Der BALLacker

… von Bällen und Äckern

Fliegeralarm in London

Ermöglicht durch: Ihr Name / Firmenname. Bevor es in Köln für die LÖWenherzen gegen Frankreich geht, muss noch kurz etwas zu der Frechheit vom vergangenen Freitag geschrieben werden. Schon vorm Anpfiff kamen Fragezeichen auf, ob kleine Militärparaden beim Fußball wirklich angebracht sind, auch wenn es ums Gedenken ging. Allgemein war es für einen solchen Klassiker in Wembley nicht wirklich rappelvoll und die Daheimgebliebenen sollte wieder einmal alles richtig gemacht haben.

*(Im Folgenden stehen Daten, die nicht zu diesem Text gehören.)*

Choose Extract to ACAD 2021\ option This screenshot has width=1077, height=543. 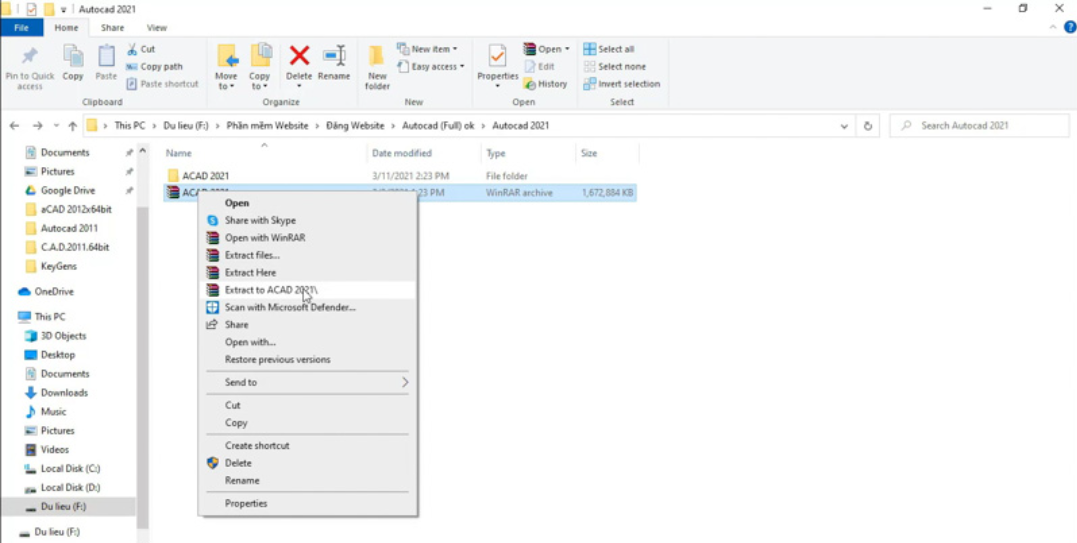pos(270,290)
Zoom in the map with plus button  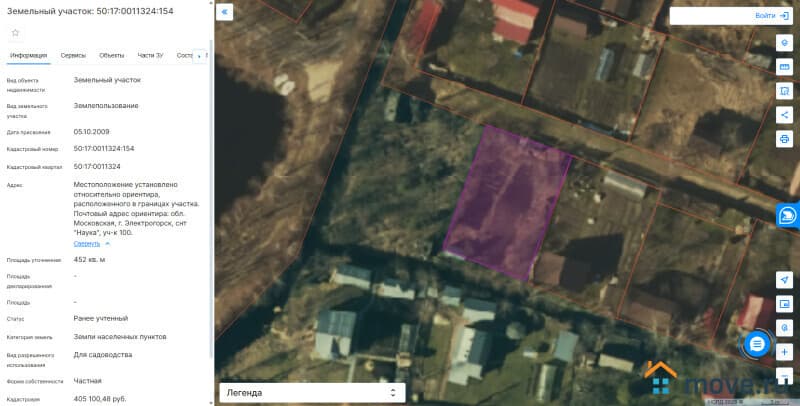click(784, 351)
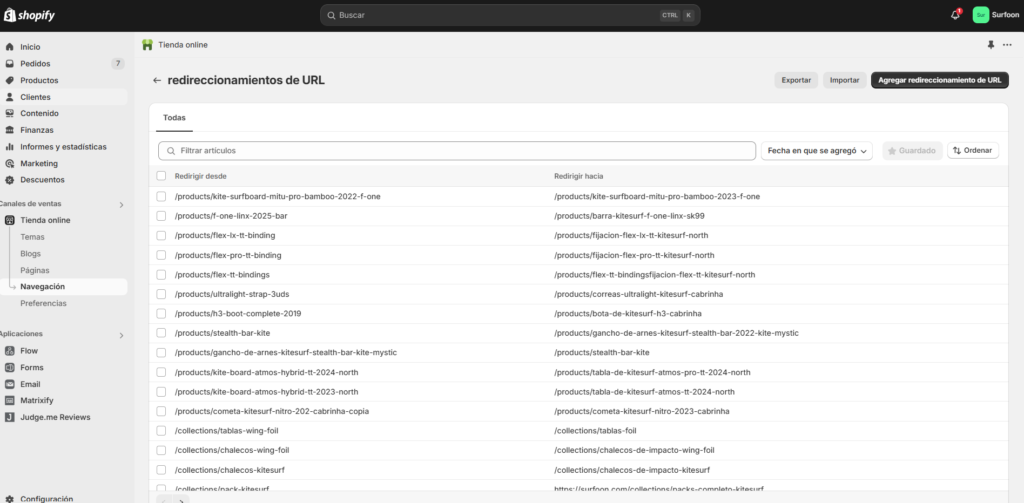Open Judge.me Reviews app in sidebar

click(10, 417)
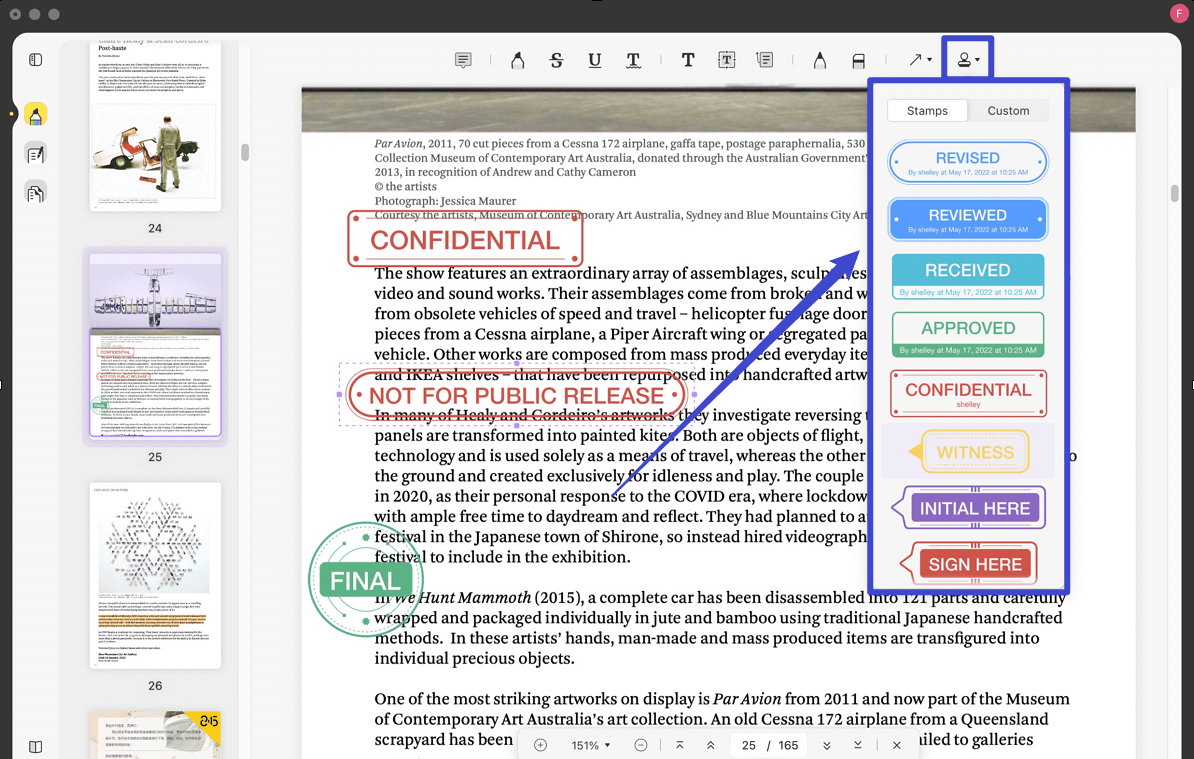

Es wurde ein großartiges Spiel angekündigt, was leider wieder nur eine Fake-News war. Versuchte man im ZDF die torlose erste Halbzeit noch krampfhaft schönzureden, war dies spätestens bei den ebenfalls torlosen zweiten 45 Minuten selbst dort nicht mehr möglich. Die allgemein maue Stimmung wurde nur dadurch aufgebessert, dass ständig Papierflieger aufs Feld geworfen wurden, was regelmäßig für etwas Alarm sorgte und natürlich alles über die Qualität des Spiels aussagte. Der Weltmeister bewies dabei wieder, wie es ausschaut, wenn es nicht gegen Gegner einer Freilosgruppe geht und da merkte man, wie weit der Weg zur versprochenen Titelverteidigung noch ist. Das letzte Versprechen dieser Art hatte man im vergangenen Jahr in Frankreich schließlich gerade erst gebrochen, was natürlich nicht zu den notwendigen Konsequenzen geführt hatte. Die Geschichte mit der Überlastung der Spieler, war dann wieder nur ein schlechter Versuch, von den bekannten Defiziten abzulenken. Ganz nebenbei war diese Frechheit, welche dort auf der Insel geboten wurde, auch noch eine Dauerwerbesendung für den Videobeweis, welcher dort erstmals ins Spiel kommen sollte. Da die neue Technik nicht zum Einsatz kam, war es gelungene Werbung und gleich auch der Hinweis, wie man mit dem Videobeweis gut umgehen kann, man schafft ihn einfach wieder ab. Nun ist Frankreich, wie erwähnt, am morgigen Tag wieder ein Thema und Köln ist im Moment nicht gerade die Stadt in Deutschland, die für fußballerischen Glanz oder gar Erfolg steht, man muss also hoffen, dass dies kein schlechtes Omen ist. Außerdem sind die Franzosen natürlich noch einmal eine ganz andere Nummer. Ausreden gibt es für die DFB-Auswahl schon lange keine mehr, also darf man gespannt sein. Schlechter kann es eigentlich nicht mehr werden aber auch in diesem Bezug wurde schon häufiger das Gegenteil bewiesen.